Fondsgesellschaften
Neue Führung bei der DWS

Deutschlands große Fondsgesellschaft DWS hat eine neue Führung. Ab 1. Juli wird Ingo Gefeke weltweit für den Vertrieb und das Produktmanagement der Deutsche-Bank-Tochter verantwortlich sein. Axel Schwarzer wird die weltweiten Kundenbeziehungen verantworten.

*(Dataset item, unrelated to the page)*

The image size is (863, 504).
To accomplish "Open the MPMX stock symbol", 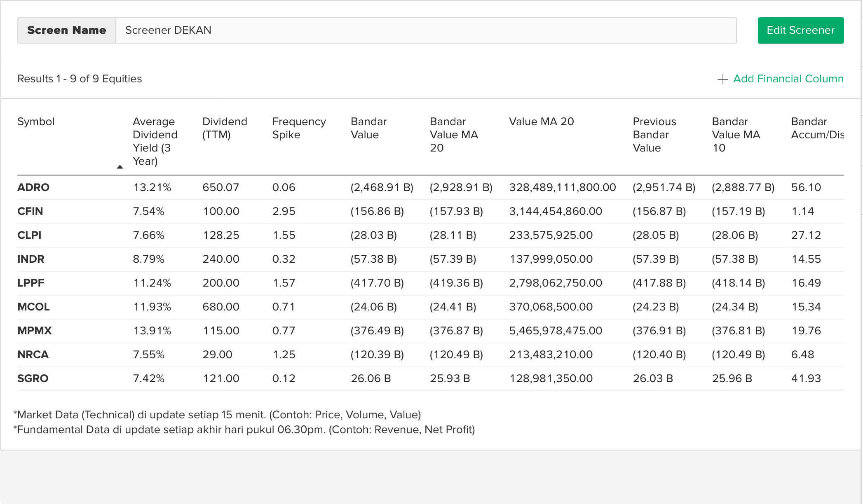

FRANKFURT. Das Gezerre um die neue Führungsmannschaft der Fondstochter der Deutschen Bank ist beendet: Im konzerninternen Kulturkampf haben sich die Rationalisierer der Bank durchgesetzt. Sie nehmen ihre Fondstochter DWS stärker an die Kandare. Verlierer sind die auf Unabhängigkeit bedachten Manager der DWS. Für den neuen Kurs steht Ingo Gefeke, der aus der Bank kommt und dem der Ruf eines Controllers vorauseilt. Neben Gefeke wechselt Axel Schwarzer, in früheren Jahren DWS-Vertriebsexperte in Frankfurt, ebenfalls am 1. Juli in die Geschäftsführung der DWS Deutschland. Im Amt bleibt Klaus Kaldemorgen als Deutschlandchef. Insgesamt hat die DWS damit acht Geschäftsführer.



Die DWS steckt seit Wochen in einer Führungskrise. Europachef Stephan Kunze musste - offenbar wegen Meinungsverschiedenheiten mit dem Leiter der Vermögensverwaltung der Deutschen Bank, Kevin Parker, - seinen Hut nehmen. Kunze hatte sich stets für eine relative Unabhängigkeit der DWS von der Mutterbank eingesetzt. Parker und auch Gefeke wollten die lange Zeit erfolgreiche Fondstochter stärker in den Konzern einbinden. Denn Parker selbst, heißt es in der Bank, habe wegen schwacher Ergebnisse unter Druck gestanden. Er könnte seine Position mit der aktuellen Personalentscheidung gefestigt haben.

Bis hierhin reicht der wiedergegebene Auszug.